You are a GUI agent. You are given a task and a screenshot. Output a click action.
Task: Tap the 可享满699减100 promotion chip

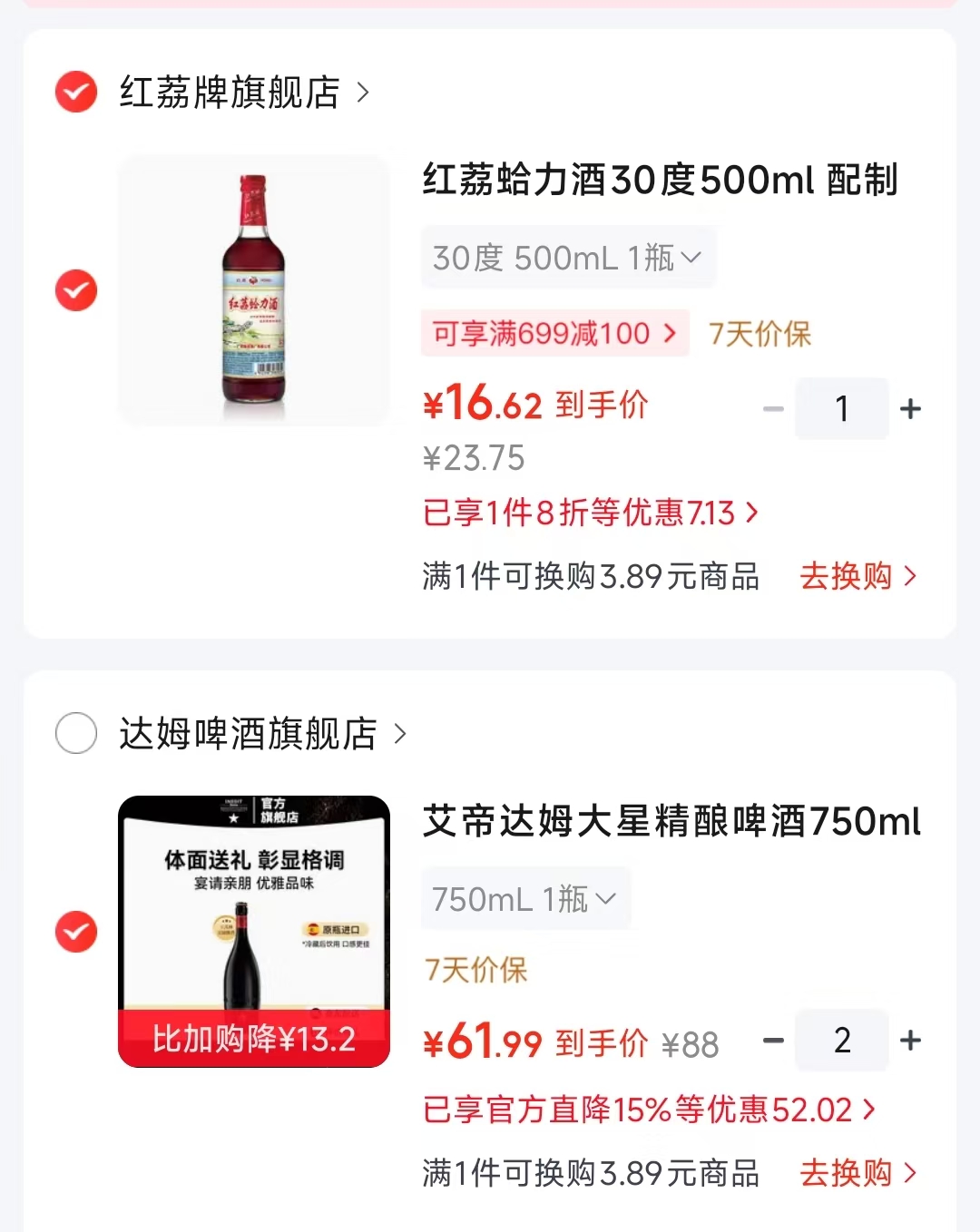point(554,333)
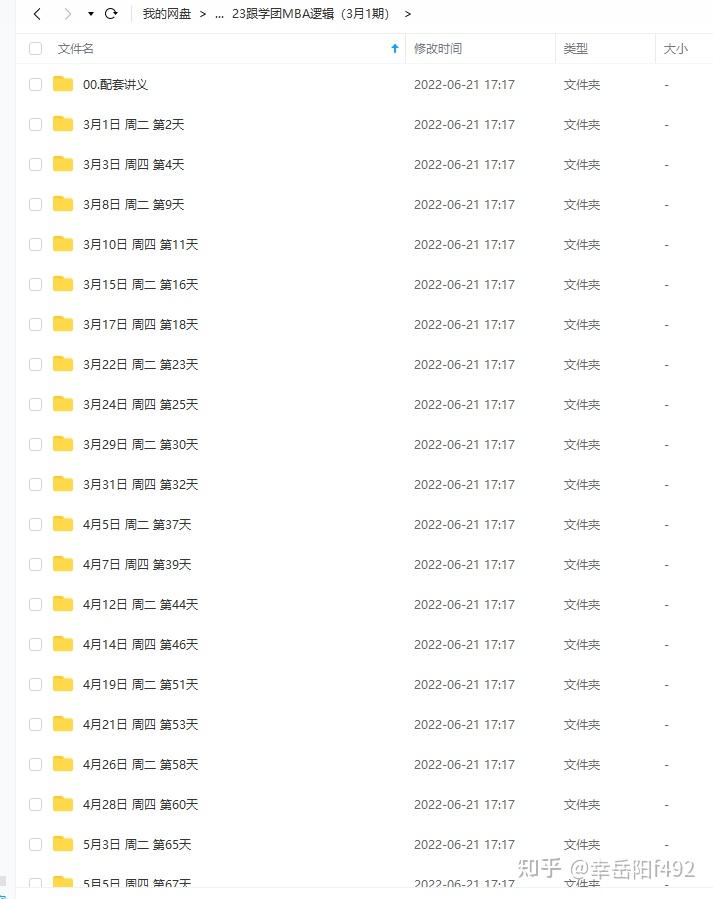This screenshot has height=899, width=713.
Task: Refresh the folder listing
Action: (111, 14)
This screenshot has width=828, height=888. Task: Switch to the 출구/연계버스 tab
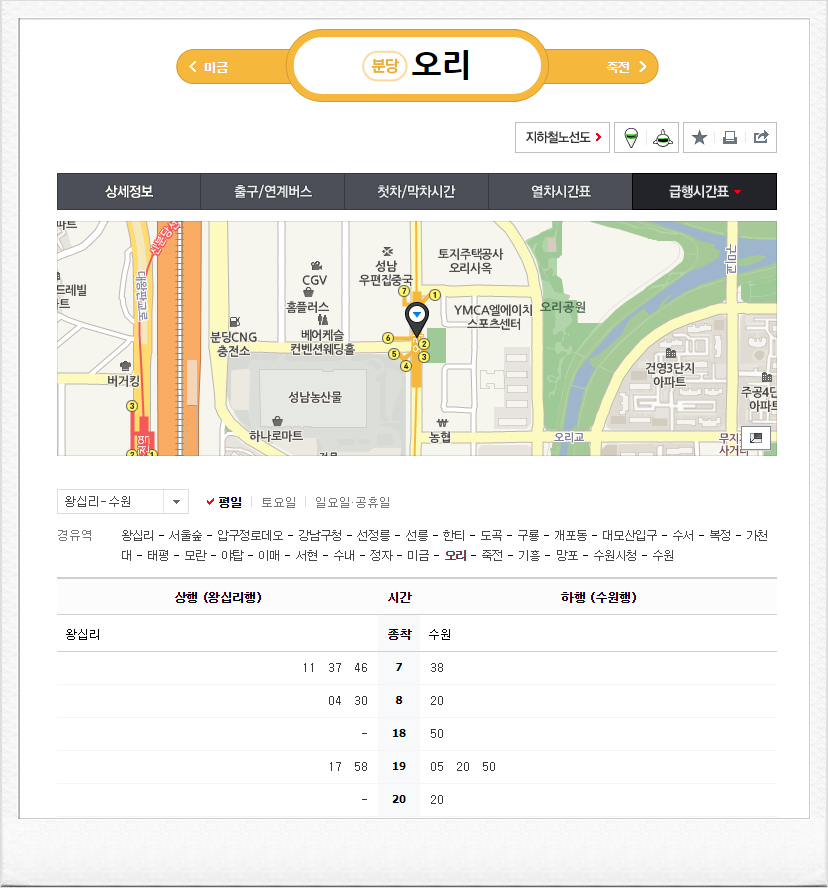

------------------------------

Rewrite every line of the rows above as a JSON list of strings, one string per line, skipping blank lines. Leave the pictures out.

[
  "You are a GUI agent. You are given a task and a screenshot. Output a click action.",
  "Task: Tap the 可享满699减100 promotion chip",
  "point(554,333)",
  "This screenshot has height=899, width=713.",
  "Task: Refresh the folder listing",
  "Action: (111, 14)",
  "This screenshot has width=828, height=888. Task: Switch to the 출구/연계버스 tab"
]